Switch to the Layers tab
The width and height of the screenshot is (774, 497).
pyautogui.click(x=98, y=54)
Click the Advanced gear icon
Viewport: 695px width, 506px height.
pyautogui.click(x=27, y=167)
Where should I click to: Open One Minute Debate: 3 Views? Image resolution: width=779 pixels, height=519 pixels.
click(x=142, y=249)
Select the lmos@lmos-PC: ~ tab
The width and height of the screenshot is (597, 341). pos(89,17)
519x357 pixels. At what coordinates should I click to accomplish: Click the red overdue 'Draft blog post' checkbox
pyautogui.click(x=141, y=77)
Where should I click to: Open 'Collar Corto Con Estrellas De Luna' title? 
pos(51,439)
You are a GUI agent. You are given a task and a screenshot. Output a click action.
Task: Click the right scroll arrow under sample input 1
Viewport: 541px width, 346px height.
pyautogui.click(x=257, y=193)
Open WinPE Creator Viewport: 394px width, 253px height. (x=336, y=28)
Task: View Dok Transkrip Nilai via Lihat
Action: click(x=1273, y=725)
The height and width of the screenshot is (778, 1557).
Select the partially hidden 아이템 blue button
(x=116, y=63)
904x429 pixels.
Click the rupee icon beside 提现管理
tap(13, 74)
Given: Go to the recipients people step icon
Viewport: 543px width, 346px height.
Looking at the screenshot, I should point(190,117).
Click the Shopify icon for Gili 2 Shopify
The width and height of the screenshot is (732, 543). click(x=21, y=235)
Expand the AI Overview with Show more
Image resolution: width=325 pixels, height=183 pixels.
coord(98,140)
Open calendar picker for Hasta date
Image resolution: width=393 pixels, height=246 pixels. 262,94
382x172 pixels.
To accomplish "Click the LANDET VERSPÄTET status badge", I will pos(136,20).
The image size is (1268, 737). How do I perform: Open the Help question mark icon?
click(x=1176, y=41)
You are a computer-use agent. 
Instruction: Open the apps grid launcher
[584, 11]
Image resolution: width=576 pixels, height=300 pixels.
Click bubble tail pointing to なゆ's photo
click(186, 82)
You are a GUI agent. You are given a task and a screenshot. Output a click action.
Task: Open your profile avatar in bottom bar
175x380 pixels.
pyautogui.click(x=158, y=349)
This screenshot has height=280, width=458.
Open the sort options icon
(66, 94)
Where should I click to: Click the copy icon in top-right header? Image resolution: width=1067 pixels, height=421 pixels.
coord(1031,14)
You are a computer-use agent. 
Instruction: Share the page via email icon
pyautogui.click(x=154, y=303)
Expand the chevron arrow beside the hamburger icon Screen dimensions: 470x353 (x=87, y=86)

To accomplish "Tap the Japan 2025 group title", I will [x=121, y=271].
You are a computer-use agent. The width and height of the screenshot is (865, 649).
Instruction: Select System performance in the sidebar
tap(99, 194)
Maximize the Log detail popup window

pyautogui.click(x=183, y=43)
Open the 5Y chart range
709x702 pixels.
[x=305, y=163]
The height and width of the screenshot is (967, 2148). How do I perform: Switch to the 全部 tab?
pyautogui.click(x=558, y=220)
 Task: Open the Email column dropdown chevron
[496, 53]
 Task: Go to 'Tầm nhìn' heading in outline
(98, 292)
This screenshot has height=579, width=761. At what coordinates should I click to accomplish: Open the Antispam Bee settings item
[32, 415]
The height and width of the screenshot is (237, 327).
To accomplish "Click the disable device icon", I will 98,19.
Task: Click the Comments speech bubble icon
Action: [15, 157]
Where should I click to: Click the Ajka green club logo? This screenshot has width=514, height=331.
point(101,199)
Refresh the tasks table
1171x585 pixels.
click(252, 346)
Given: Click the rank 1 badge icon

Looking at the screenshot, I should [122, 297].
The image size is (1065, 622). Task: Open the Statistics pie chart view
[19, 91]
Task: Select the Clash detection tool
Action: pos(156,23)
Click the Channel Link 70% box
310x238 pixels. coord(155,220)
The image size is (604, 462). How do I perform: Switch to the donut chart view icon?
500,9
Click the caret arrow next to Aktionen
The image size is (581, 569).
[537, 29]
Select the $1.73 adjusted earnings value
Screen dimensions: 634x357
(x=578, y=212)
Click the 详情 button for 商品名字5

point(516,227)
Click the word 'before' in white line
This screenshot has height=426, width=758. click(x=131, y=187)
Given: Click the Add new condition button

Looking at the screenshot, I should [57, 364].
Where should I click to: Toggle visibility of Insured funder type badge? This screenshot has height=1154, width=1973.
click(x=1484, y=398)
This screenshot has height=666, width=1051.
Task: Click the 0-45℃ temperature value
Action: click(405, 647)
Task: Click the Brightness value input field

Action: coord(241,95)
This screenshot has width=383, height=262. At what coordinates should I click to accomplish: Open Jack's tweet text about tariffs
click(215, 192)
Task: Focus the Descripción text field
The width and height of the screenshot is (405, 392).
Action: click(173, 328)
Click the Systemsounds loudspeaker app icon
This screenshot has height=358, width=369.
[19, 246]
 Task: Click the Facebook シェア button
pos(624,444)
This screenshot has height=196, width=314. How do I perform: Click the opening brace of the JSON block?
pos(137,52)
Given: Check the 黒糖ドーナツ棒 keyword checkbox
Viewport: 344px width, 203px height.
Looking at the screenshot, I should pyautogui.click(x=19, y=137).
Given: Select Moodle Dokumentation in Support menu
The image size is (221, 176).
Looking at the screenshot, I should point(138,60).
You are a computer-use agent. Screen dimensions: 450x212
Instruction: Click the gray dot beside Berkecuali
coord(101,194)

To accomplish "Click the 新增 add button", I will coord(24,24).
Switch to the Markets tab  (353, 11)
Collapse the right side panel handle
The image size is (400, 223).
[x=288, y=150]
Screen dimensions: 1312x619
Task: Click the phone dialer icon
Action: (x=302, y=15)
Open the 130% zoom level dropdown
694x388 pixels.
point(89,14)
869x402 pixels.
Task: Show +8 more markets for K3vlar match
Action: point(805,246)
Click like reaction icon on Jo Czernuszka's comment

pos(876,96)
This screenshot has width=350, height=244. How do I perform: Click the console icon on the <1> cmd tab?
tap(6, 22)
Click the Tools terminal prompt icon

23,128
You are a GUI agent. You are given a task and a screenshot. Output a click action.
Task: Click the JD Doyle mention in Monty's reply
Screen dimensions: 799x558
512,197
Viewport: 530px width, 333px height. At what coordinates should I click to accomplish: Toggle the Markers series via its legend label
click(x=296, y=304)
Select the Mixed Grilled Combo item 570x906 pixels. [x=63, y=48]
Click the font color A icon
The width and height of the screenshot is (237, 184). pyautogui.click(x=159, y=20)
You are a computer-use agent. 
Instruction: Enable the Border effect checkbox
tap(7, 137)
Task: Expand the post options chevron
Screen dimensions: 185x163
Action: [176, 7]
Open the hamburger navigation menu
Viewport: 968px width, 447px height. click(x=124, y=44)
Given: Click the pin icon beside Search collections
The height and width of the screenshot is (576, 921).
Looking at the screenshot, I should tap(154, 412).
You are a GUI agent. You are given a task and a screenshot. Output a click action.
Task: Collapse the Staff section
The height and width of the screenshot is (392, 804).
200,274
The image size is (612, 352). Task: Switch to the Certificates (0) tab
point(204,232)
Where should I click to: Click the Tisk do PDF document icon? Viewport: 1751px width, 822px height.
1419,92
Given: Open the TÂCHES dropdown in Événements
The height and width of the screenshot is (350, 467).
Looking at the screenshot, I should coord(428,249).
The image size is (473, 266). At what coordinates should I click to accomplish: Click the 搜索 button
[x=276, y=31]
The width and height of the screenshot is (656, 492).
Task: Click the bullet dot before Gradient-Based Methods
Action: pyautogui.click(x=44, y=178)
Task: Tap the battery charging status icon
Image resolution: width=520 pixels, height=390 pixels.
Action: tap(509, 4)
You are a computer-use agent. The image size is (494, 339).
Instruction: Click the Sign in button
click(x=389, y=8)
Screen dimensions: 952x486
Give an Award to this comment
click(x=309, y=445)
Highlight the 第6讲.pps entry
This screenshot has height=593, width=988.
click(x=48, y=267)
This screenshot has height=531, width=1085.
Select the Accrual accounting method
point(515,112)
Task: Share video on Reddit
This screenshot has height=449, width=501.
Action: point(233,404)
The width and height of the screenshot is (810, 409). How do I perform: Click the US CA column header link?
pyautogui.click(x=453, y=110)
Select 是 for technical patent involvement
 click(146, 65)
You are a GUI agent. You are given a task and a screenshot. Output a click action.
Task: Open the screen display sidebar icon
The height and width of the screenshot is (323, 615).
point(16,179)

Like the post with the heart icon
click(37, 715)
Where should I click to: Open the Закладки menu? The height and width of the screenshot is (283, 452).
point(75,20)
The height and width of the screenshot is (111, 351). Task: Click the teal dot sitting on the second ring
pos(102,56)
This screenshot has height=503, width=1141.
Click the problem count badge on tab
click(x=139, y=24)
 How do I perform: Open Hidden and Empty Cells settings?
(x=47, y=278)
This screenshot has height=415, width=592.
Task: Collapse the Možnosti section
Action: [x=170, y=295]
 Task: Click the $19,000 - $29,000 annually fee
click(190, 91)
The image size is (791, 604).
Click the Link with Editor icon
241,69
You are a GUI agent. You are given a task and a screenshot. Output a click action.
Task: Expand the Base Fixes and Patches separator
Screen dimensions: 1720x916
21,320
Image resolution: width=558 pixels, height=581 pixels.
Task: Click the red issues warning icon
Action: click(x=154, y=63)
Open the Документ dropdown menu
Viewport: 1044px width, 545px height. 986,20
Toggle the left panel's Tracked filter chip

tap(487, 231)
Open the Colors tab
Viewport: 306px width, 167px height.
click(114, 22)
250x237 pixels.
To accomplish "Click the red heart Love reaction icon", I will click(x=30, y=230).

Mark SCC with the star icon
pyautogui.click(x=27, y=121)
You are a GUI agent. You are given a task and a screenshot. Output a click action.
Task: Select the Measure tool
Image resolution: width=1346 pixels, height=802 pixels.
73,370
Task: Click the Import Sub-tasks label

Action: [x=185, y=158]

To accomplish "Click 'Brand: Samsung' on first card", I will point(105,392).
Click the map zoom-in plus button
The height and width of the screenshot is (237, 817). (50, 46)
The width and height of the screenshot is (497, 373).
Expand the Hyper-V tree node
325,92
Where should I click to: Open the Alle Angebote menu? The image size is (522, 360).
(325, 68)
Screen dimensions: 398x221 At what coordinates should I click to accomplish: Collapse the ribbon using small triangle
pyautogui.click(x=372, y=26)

### Aim of the task:
Among the lines above, find those that contain the word "status" and copy them.

### Completed task:
To accomplish "Click the LANDET VERSPÄTET status badge", I will pos(136,20).
Task: Tap the battery charging status icon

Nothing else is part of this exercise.